Num país que se pretende democrático, o direito à organização de seu povo é fundamental para o próprio desenvolvimento. Todas as vezes em que esse conceito foi jogado na lata de lixo da história, nações inteiras encontraram um destino certo: regimes de exceção.
Exemplos transbordam, à esquerda ou à direita. O Brasil é rico nesse sentido. Desde a colonização, são raros os períodos que se podem considerar democráticos.
A liberdade de expressão e de organização é princípio básico da democracia. Por isso há centrais sindicais, partidos políticos, ONGs, igrejas e instituições várias.
Essas entidades sustentam a democracia e as relações interpessoais. Refletem os hábitos e costumes de um povo. Quanto mais organizações existirem, mais desenvolvido e livre será esse povo.
Infelizmente, construir a democracia não é tarefa fácil. Muitos acham que, por qualquer divergência, a solução é cercear direitos. O procurador Fernando Capez requereu à Justiça a proibição da maior torcida organizada do Brasil, a Gaviões da Fiel, de realizar atividades relacionadas ao futebol. Alegou o envolvimento de torcedores com a criminalidade.
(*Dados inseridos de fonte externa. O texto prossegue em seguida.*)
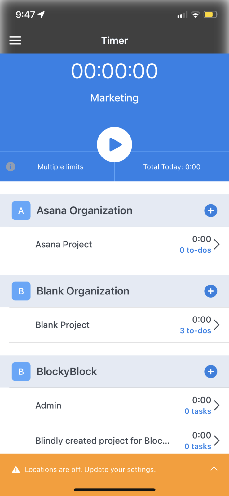Start the timer with the play button

tap(114, 144)
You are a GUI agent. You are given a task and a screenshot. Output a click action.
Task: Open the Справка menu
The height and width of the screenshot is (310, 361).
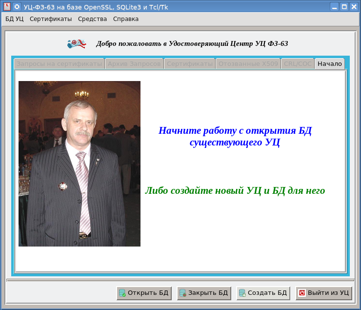(x=126, y=19)
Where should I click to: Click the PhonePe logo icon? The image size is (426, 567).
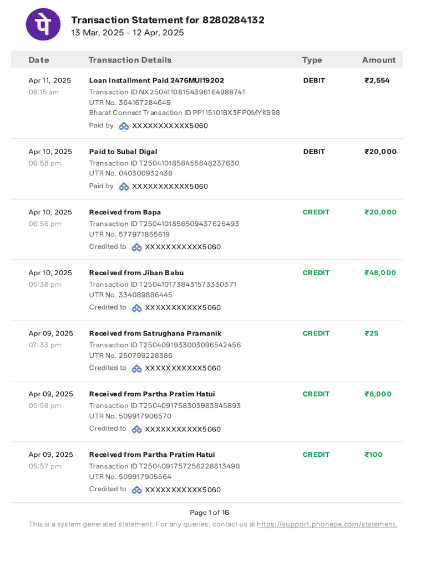[x=43, y=24]
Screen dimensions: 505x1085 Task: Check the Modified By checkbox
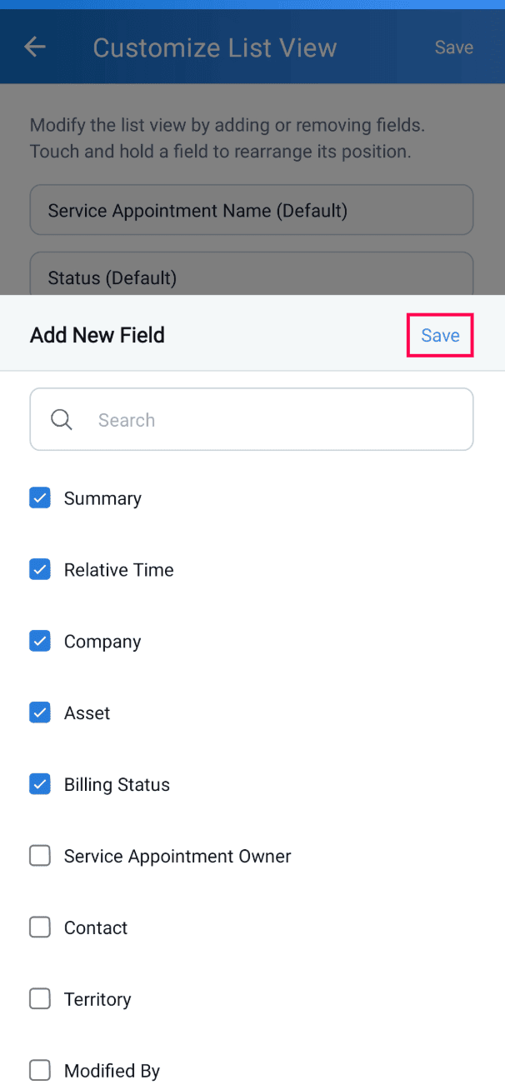click(40, 1070)
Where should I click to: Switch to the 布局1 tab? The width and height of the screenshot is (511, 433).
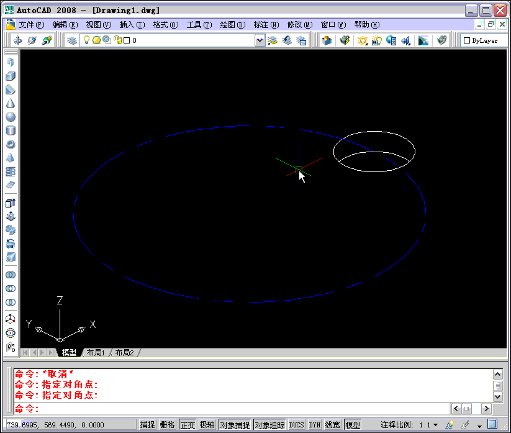pos(95,352)
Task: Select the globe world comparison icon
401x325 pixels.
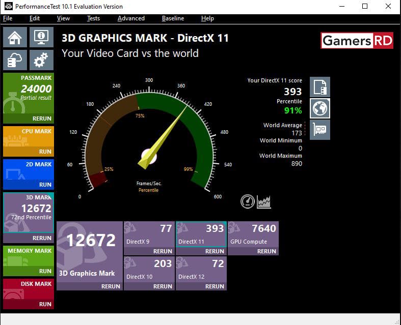Action: click(x=320, y=108)
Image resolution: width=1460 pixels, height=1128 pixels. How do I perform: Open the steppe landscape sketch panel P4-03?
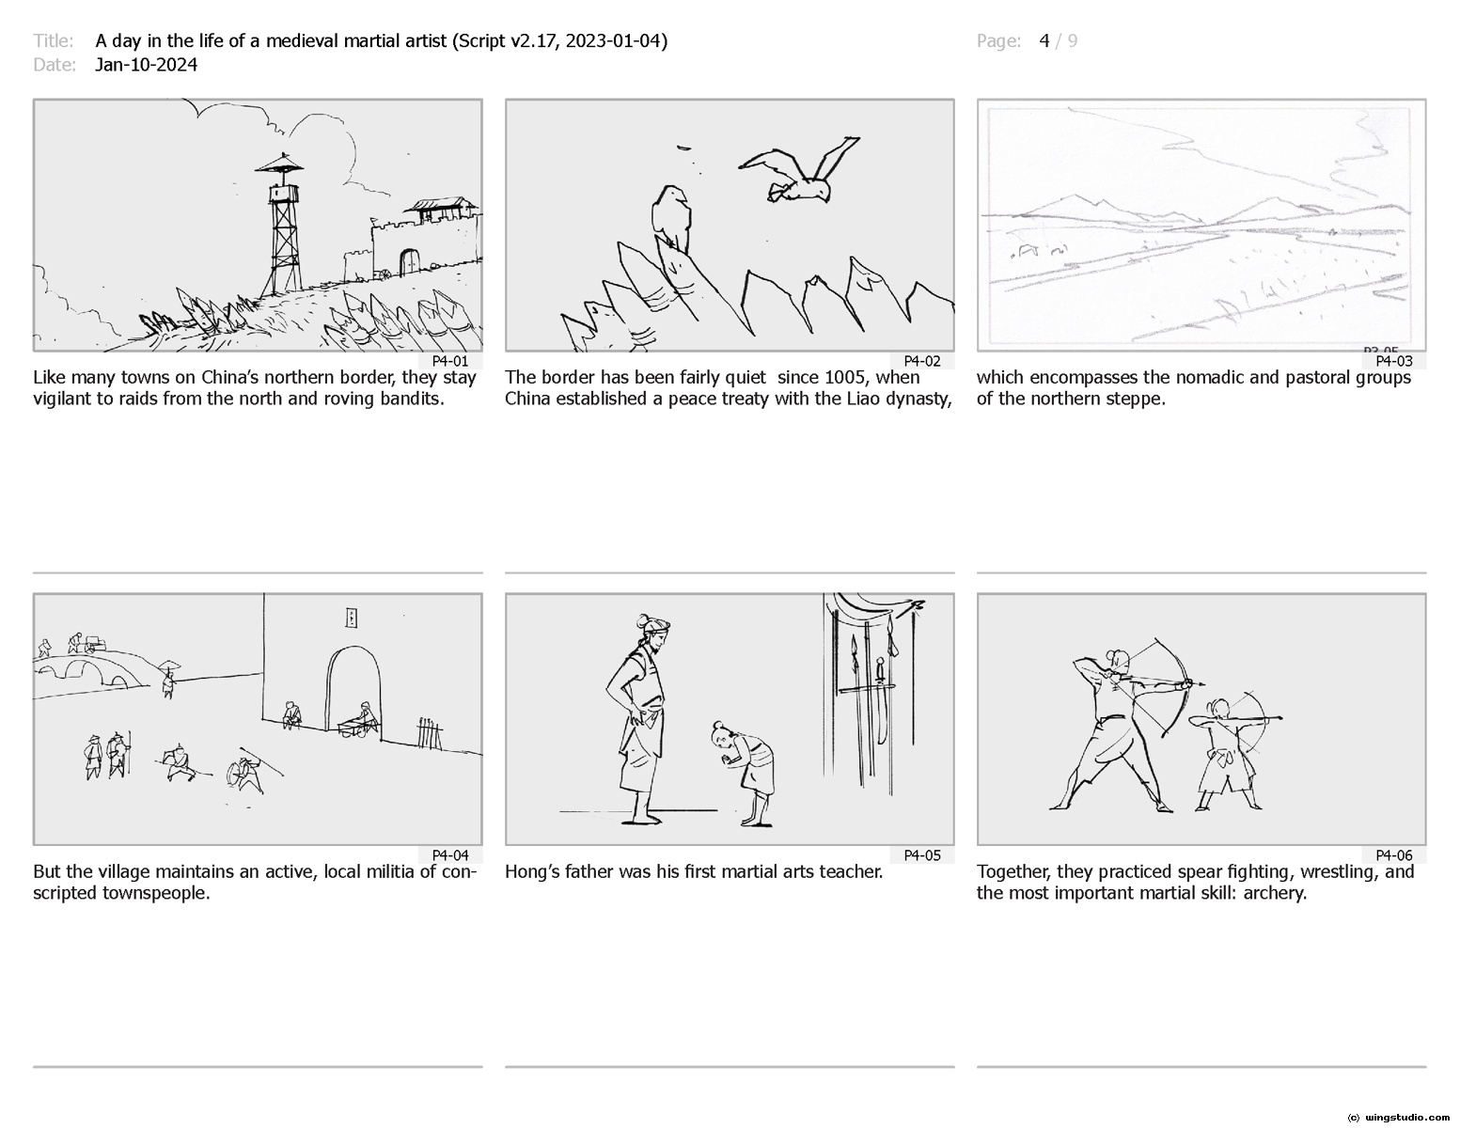[x=1201, y=226]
É um argumento vazio e sem consistência. Uma coisa é clara: é inadmissível a violência que integrantes dessas torcidas praticam. Eu mesmo, por causa dela, há anos deixei de frequentar estádios. Mas também é inadmissível que órgãos constituídos cassem direitos ou punam economicamente instituições, decretando seu fim.
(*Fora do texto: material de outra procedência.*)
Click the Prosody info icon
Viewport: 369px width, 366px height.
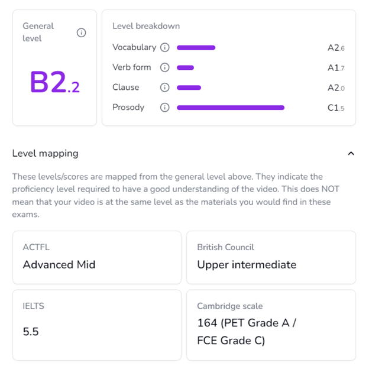click(165, 108)
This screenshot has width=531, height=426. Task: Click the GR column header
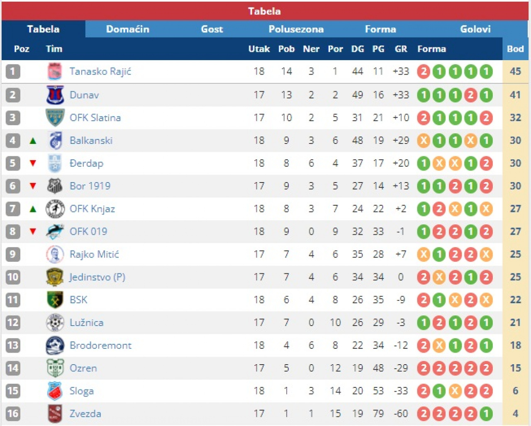pos(401,49)
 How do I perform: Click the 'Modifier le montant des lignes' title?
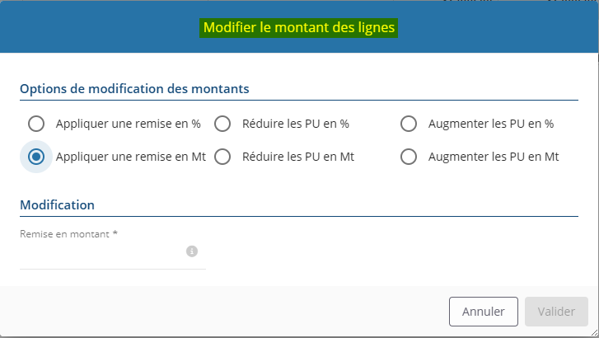tap(299, 28)
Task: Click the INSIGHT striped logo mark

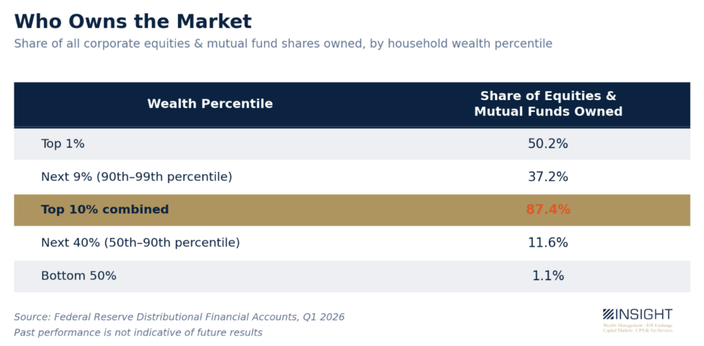Action: [x=608, y=314]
Se integrantes da Gaviões estão metidos com a criminalidade, que sejam severamente responsabilizados. Se promovem a violência nos estádios, que sejam punidos.
Porém condenar muitos pela prática de poucos é desrespeitar a democracia e o bom senso. Não creio que os estatutos da Gaviões prevejam táticas de violência para estratégias determinadas.
Ninguém ousou (acertadamente) pedir o fechamento do Congresso durante os tristes episódios das CPIs de PC e Collor, do Orçamento ou dos Precatórios, quando se identificaram parlamentares ineptos. Ninguém pediu a extinção da Polícia Militar devido aos massacres de Vigário Geral, Carandiru, Corumbiara etc. ou dos incontáveis atos de violência contra manifestações populares por parte de policiais despreparados.
Mas, infelizmente, ainda condenam de antemão aquele que reivindica direitos. Tentam quebrar o movimento sindical, perseguindo e punindo categorias inteiras.
Tentam quebrar o MST e apagar a idéia da reforma agrária, condenando um de seus líderes. E tentam, agora, amordaçar a paixão de uma torcida pelo seu time.
Se a Gaviões for mesmo impedida de entrar nos estádios, a sua própria história de luta pela democratização do Corinthians e do país na década de 80 estaria sendo menosprezada e aviltada.
Mais uma vez, se tentaria quebrar a organização popular, amordaçando, por força de lei, a liberdade de expressão e de opinião.
O ato do promotor, se aprovado, abriria caminho para requerer a censura à mídia e às artes, a extinção de instituições e quem sabe até o fechamento do Congresso. Isso seria um duro golpe contra a ainda débil democracia que construímos. Liberdade a todos os gaviões!